Of course, stock splits are meaningless on paper. The fundamentals of the company don’t change as the underlying revenue, profits, and debt remain unmoved. Yet because investors love them, companies keep splitting their shares. And the market reset that just occurred, suggests we won’t see many companies divvying up their shares for the immediate future. 

The two stock-split stocks below, however, are ones you should be buying in April.

O’Reilly Automotive (ORLY)

While a lot can happen in the next two months to change things, auto parts retailer O’Reilly Automotive (NASDAQ:ORLY) is scheduled to split its stock 15-for-1 on June 10. ORLY stock is currently trading at $1,390 per share, meaning a split will bring shares down to around $92 a stub.

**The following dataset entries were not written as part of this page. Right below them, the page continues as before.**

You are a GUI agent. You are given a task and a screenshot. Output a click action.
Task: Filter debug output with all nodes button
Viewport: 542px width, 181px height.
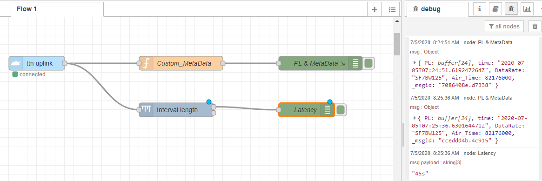(x=505, y=26)
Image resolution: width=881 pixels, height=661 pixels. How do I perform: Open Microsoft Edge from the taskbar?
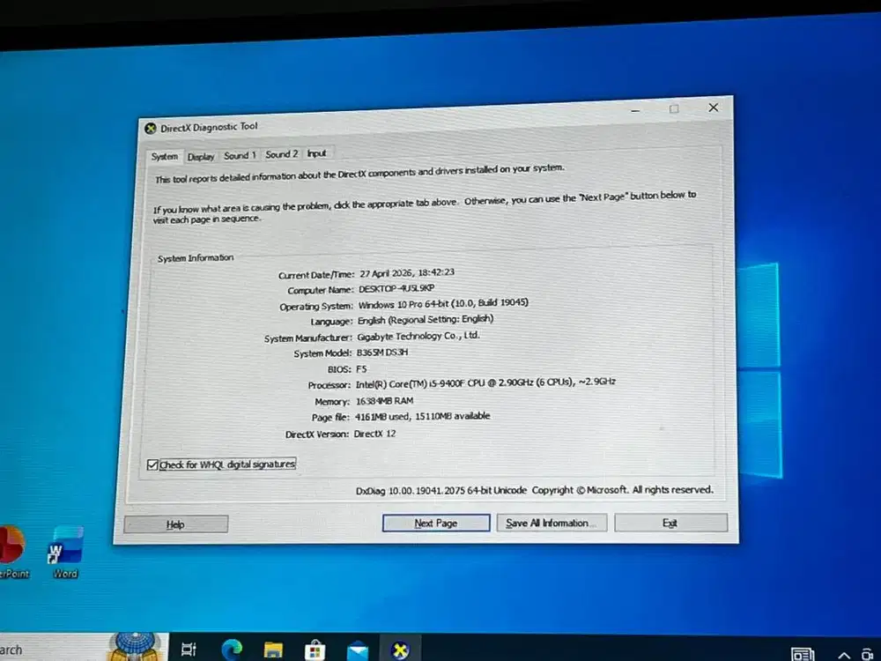(x=232, y=650)
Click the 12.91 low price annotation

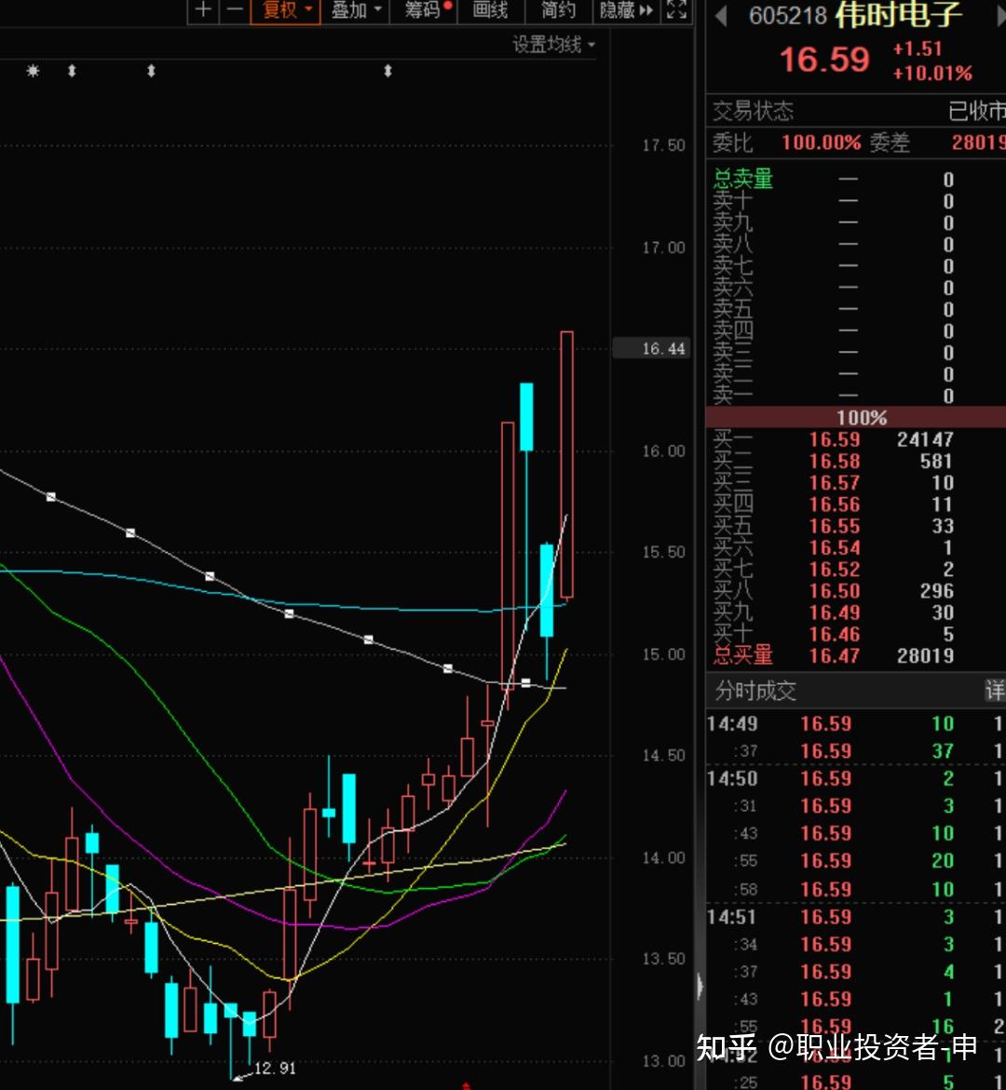274,1068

O’Reilly has been largely unaffected by the brewing trade war. Although shares fell by 3.6% last Friday, the stock is down just 1% over the past week because the auto parts business should fare better than most due to tariffs raising the cost of imported vehicles. Higher car prices will induce car owners to keep their cars longer and repair them. It may face higher costs itself for auto parts, but the tariffs on them are delayed until May 3 and those that are compliant with the U.S.-Mexico-Canada trade agreement will stay duty-free.

With over 6,000 stores across the U.S., O’Reilly Automotive serves both the DIY customer and professional mechanics and is the second-largest auto parts retailer behind AutoZone (NYSE:AZO). Because it helps customers diagnose problems and order parts, even going so far as to loan tools to customers to install them, it has developed a loyal customer base. O’Reilly has over a decade of comparable store sales annual growth.

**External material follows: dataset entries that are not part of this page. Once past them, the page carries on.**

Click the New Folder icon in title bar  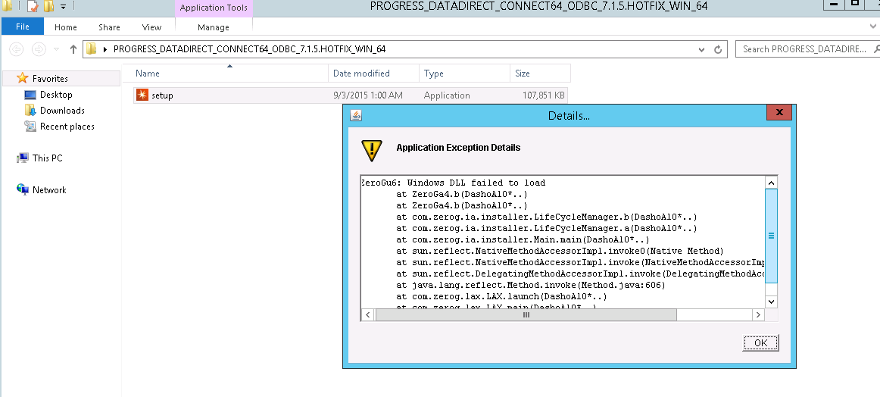[x=48, y=7]
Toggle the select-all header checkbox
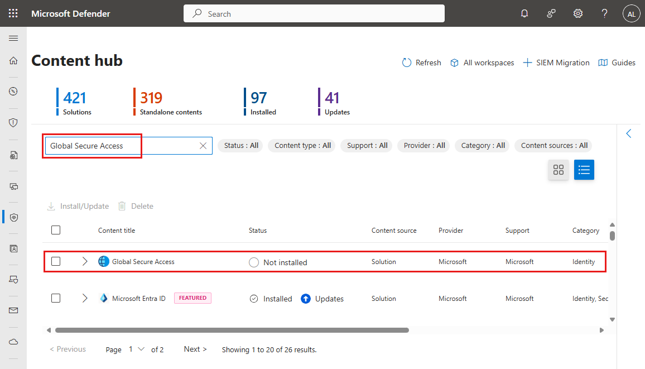645x369 pixels. [x=56, y=230]
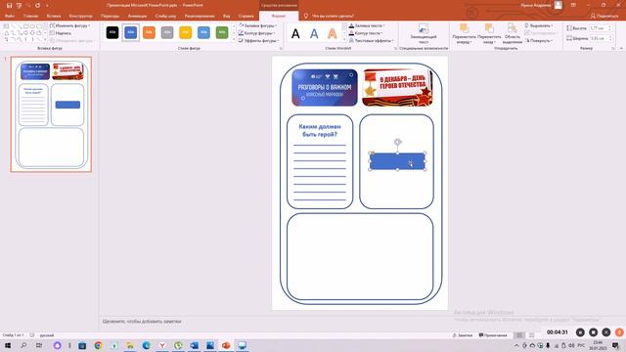Expand the Shape Outline (Контур фигуры) dropdown
Image resolution: width=626 pixels, height=352 pixels.
[x=257, y=33]

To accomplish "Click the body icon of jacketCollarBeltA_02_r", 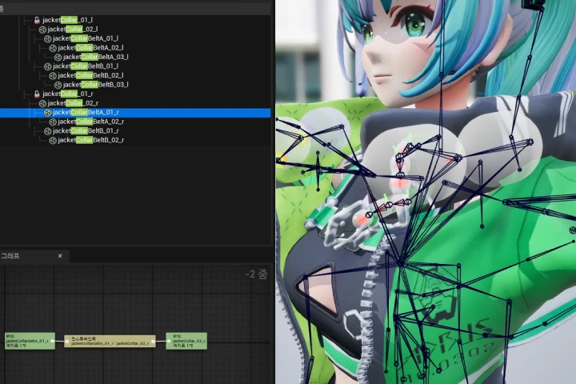I will point(53,122).
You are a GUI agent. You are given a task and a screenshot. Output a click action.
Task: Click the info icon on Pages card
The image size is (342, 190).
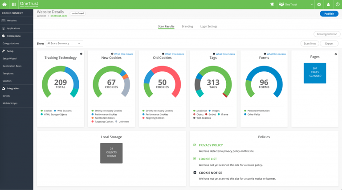coord(335,54)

ORLY stock is not offered at a discount. It trades at 34 times earnings, almost 5 times sales, and 39x the free cash flow it generates, all higher than AutoZone or Advance Auto Parts (NYSE:AAP). But it has performed better than its rivals too, and investors will likely be willing to pay a premium for a stock that can navigate through the trade storm.

Tractor Supply (TSCO)

Tractor Supply (NASDAQ:TSCO) split its stock in December, dividing up its shares at a 5-for-1 ratio. TSCO currently goes for around $52 per share, but like O’Reilly Automotive, it has withstood the worst of the tariff barrage so far, and with good reason.

The retailer is the largest consumer farm specialty retailer in the U.S. with nearly $15 billion in annual sales. And as we saw during the pandemic, people flock to a more self-sufficient lifestyle when confronted with extreme adversity. If inflation is reignited because of the trade war, causing food prices in particular to rise, we’re likely to see an increase in a return to basics approach by consumers. That means growing more of their own food, raising backyard chickens, and needing the equipment to care for all of it.

Tractor Supply has increased its retail footprint by about 24% over the past five years, hitting over 2,500 locations by the end of last year. It continues to expand into the western part of the U.S. and is likely to increase its store count by 33% over the next decade.

The rural lifestyle leader doesn’t completely escape the impact of tariffs, but only 10% to 15% of its inventory is imported (mostly from China), meaning that 85% to 90% of its products won’t be affected. There are indirect costs, too, such as tariffs on aluminum and steel, which could raise prices for the equipment it sells, but its scale and adaptability make it less vulnerable than pure manufacturers.

The tailwinds behind Tractor Supply outweigh the headwinds, and coupled with a dividend yielding 1.7% that it has raised for 16 consecutive years, it makes TSCO stock the second stock-split stock to buy in April.